Он вдруг увидел, что добрался до дна, что находится в громадном помещении с высоким потолком. Указатели направляют к другому эскалатору: «Подъем». Но поперек него установлена цепочка с прикрепленным к ней маленьким, отпечатанным на пишущей машинке объявлением:
Неисправен. Пожалуйста, потерпите вместе с нами,
пока не закончится ремонт эскалатора. Спасибо.
Администрация.
Он вяло похихикал.
Он придумал, как было бы можно добраться до тунца. Надо подсунуть банку под выступающее ребро ступеньки как раз в том месте, где она вот-вот окажется вровень с полом. Либо эскалатор разрежет металл и откроет банку, либо заклинится сам. Может быть, если заклинится один, остановится и вся их вереница. Если бы это пришло ему в голову раньше… Но он все равно рад, что додумался до этого.
«Я мог бы выбраться».
Его тело весит теперь так мало. Должно быть, пройдены сотни километров.
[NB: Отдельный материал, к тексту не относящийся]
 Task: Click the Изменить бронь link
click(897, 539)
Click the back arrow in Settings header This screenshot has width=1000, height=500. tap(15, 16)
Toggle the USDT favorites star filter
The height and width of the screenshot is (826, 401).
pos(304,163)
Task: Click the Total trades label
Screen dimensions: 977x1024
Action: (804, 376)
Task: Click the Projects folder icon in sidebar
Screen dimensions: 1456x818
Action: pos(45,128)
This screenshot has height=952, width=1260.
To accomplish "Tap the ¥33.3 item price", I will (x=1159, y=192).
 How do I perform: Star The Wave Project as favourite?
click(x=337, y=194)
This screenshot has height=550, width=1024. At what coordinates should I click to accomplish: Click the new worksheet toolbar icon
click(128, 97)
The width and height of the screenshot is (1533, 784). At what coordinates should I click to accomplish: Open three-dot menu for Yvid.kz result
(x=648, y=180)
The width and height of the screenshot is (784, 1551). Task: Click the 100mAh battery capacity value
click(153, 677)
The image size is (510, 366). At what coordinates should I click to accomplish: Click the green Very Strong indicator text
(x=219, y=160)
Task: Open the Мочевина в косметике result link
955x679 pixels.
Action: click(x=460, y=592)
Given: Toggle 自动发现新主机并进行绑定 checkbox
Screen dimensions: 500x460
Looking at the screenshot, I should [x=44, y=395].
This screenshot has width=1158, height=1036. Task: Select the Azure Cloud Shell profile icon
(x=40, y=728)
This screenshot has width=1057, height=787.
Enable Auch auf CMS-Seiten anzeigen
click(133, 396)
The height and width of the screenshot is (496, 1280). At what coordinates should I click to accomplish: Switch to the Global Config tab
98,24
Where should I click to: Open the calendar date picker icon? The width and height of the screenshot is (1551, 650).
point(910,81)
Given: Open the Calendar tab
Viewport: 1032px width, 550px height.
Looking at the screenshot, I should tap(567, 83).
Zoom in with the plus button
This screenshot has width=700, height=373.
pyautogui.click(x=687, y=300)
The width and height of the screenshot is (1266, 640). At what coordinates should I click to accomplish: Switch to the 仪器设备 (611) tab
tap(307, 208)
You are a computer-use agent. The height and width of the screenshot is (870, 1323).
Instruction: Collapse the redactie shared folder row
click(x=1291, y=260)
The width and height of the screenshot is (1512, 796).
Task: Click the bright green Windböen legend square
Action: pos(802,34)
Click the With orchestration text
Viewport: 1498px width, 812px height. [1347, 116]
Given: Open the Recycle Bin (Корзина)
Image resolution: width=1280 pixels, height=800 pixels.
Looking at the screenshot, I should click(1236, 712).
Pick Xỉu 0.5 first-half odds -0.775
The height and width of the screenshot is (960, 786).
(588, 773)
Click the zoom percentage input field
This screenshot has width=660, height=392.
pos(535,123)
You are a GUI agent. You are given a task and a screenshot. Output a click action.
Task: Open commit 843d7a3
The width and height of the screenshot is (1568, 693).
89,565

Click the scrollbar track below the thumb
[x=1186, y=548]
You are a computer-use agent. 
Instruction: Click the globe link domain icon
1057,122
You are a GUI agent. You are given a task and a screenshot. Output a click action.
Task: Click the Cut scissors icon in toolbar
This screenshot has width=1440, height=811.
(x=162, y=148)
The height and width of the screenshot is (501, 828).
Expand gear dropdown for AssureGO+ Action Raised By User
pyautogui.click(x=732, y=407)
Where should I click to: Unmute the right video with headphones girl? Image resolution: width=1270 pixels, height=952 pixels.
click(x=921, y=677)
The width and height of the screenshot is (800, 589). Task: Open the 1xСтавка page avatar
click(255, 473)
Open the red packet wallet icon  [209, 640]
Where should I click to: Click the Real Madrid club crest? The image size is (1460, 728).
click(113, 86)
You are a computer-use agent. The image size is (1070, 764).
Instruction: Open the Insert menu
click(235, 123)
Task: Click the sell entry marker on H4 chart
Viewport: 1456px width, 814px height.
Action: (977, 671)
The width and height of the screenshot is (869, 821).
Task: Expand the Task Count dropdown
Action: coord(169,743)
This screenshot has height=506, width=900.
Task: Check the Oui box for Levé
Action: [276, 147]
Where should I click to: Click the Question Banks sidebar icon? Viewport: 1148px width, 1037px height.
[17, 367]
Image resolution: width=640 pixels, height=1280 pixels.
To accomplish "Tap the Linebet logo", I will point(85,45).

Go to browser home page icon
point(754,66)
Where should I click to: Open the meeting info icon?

Тысячи.
Он продолжил нисхождение.
Потом обнаружил, что лежит у подножья эскалатора. Голова на холодном металле основания. Он увидел свою руку — пальцы зажаты в паз решетки. Одна за другой ступеньки проскальзывают под нее, каждое ребро в свой паз, состругивая кончики пальцев, превращая в стружку его плоть.
Это последнее, что осталось в его памяти.